Human hypertension is a complex, multifactorial disease. Multiple variants associated with hypertension have been identified in the large numbers of genome-wide association studies, meta-analysis, and case-control studies. The present study investigated the association between the single nucleotide polymorphisms (SNPs) of five candidate genes and the susceptibility and prognosis of hypertension in a Chinese Han population. A hospital-based case-control study in a Chinese Han population was carried out, including 500 hypertension patients and 506 healthy controls. The five SNP markers were detected using the Sequenom MassArray(®) iPLEX System. The association of genotypes with susceptibility to hypertension was analyzed using odds ratio, with 95% confidence interval and logistic regression.

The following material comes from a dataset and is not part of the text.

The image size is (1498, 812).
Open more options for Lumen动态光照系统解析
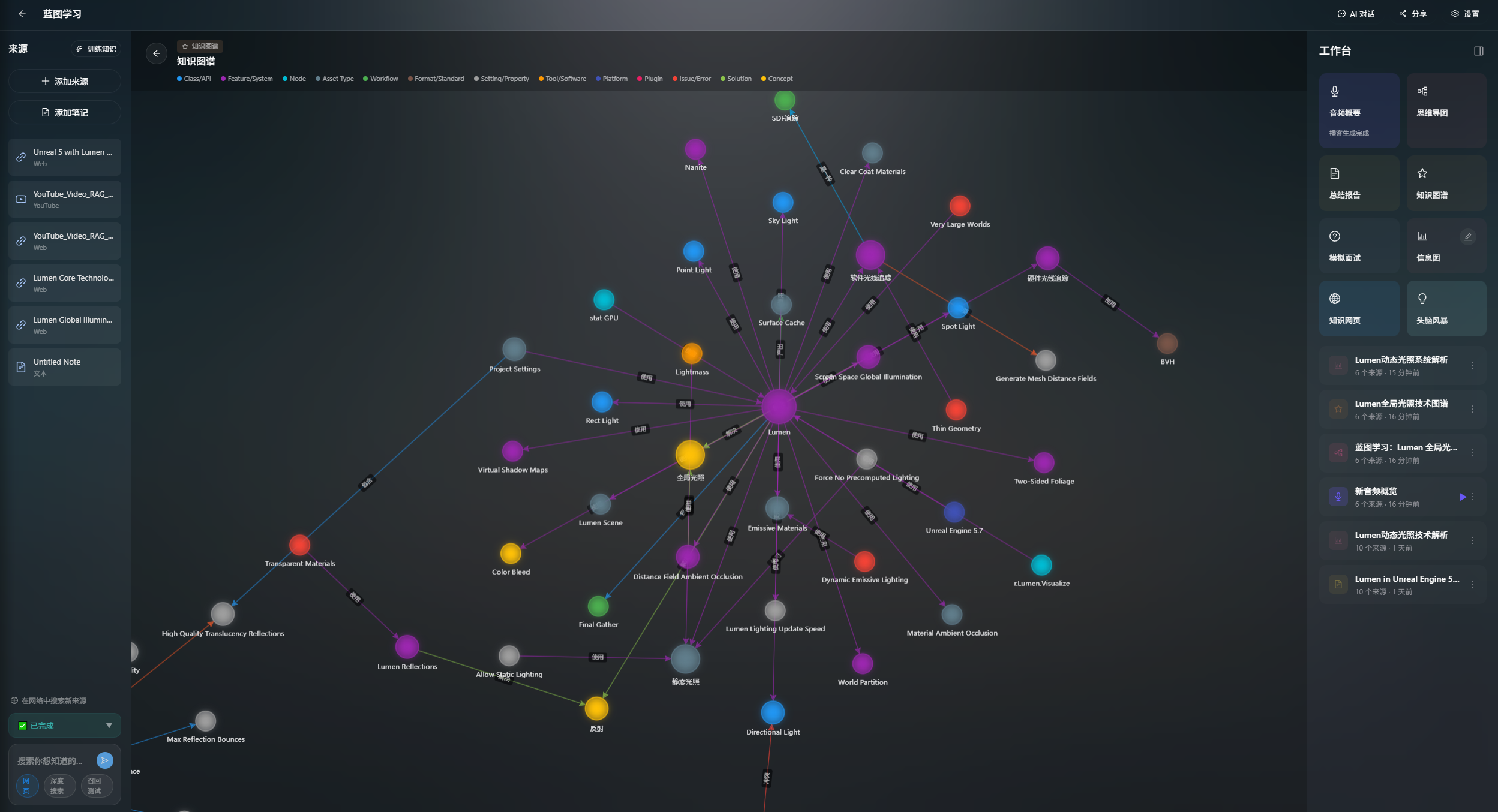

All five variants conformed to Hardy-Weinberg proportions in the controls. No significant differences were noted in the genotype distributions for AGTR1, PRRC2A, and CALCA polymorphisms in patients with hypertension (N = 500) and healthy controls (N = 506). SNP rs2932538, a variant in MOV10, was found to be significantly associated with an increased risk of hypertension. However, SNP rs4373814, a variant in CACNB2, showed a relevant association with a decreased risk of hypertension. In conclusion, the results of our case-control study confirmed the significant association of the SNP rs2932538 in MOV10 and SNP rs4373814 in CACNB2 with an increased risk of hypertension in a Chinese Han population, suggesting that the SNP rs2932538 may be a poor prognostic indicator for hypertension, while SNP rs4373814 may be a good prognostic indicator for hypertension in the same region. However, our findings need to be replicated in larger epidemiological and functional studies.